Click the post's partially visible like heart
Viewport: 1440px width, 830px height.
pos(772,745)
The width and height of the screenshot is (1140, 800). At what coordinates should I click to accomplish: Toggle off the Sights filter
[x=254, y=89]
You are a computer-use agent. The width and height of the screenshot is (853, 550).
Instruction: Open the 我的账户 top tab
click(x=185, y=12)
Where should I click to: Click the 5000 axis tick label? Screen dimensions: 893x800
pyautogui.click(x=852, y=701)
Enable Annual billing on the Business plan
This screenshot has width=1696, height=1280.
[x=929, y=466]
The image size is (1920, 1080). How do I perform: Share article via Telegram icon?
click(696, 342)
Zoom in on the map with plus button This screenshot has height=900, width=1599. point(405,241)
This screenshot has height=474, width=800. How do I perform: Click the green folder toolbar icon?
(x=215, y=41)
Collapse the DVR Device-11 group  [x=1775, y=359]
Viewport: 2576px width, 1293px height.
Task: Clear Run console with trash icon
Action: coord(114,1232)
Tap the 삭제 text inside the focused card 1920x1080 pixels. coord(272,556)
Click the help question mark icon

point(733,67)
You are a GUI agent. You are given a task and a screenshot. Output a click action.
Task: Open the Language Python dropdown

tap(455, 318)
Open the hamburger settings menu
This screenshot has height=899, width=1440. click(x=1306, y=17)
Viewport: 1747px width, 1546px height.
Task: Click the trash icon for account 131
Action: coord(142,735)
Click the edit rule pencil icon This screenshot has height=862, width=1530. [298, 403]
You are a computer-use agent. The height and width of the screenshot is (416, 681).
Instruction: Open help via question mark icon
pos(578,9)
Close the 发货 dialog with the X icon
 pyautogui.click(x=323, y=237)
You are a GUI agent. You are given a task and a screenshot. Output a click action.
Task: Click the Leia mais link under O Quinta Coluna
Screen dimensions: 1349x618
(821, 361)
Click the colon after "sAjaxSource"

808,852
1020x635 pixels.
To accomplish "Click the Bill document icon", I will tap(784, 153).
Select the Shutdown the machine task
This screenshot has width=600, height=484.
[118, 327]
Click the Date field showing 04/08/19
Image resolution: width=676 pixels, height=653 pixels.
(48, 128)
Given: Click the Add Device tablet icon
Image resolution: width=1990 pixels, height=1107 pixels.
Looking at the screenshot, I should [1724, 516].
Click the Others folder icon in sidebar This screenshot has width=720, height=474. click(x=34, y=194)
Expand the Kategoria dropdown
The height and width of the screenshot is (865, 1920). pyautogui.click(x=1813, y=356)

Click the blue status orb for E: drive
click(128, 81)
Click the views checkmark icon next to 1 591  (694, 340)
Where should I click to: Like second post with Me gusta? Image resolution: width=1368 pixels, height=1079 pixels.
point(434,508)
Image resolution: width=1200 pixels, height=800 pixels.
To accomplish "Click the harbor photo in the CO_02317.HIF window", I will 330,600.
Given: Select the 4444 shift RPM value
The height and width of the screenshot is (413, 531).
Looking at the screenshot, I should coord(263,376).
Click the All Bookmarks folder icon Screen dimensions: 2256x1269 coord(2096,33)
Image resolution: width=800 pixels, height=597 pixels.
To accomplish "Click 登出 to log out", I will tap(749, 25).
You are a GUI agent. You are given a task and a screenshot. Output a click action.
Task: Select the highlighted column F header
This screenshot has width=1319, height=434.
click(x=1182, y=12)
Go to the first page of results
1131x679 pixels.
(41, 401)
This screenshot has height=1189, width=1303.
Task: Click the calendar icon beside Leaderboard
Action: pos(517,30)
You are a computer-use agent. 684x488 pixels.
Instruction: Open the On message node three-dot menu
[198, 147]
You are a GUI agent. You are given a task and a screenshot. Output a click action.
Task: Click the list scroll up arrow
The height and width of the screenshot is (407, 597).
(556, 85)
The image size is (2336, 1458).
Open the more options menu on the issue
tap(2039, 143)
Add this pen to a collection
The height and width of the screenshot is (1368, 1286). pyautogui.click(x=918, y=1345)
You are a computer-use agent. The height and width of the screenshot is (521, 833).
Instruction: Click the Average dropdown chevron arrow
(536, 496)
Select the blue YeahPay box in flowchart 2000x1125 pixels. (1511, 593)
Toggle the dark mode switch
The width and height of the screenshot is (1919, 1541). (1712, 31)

::::

> **The task**
Count the rows above that contain the word "Toggle" and give only the number.

> **Exercise response**
2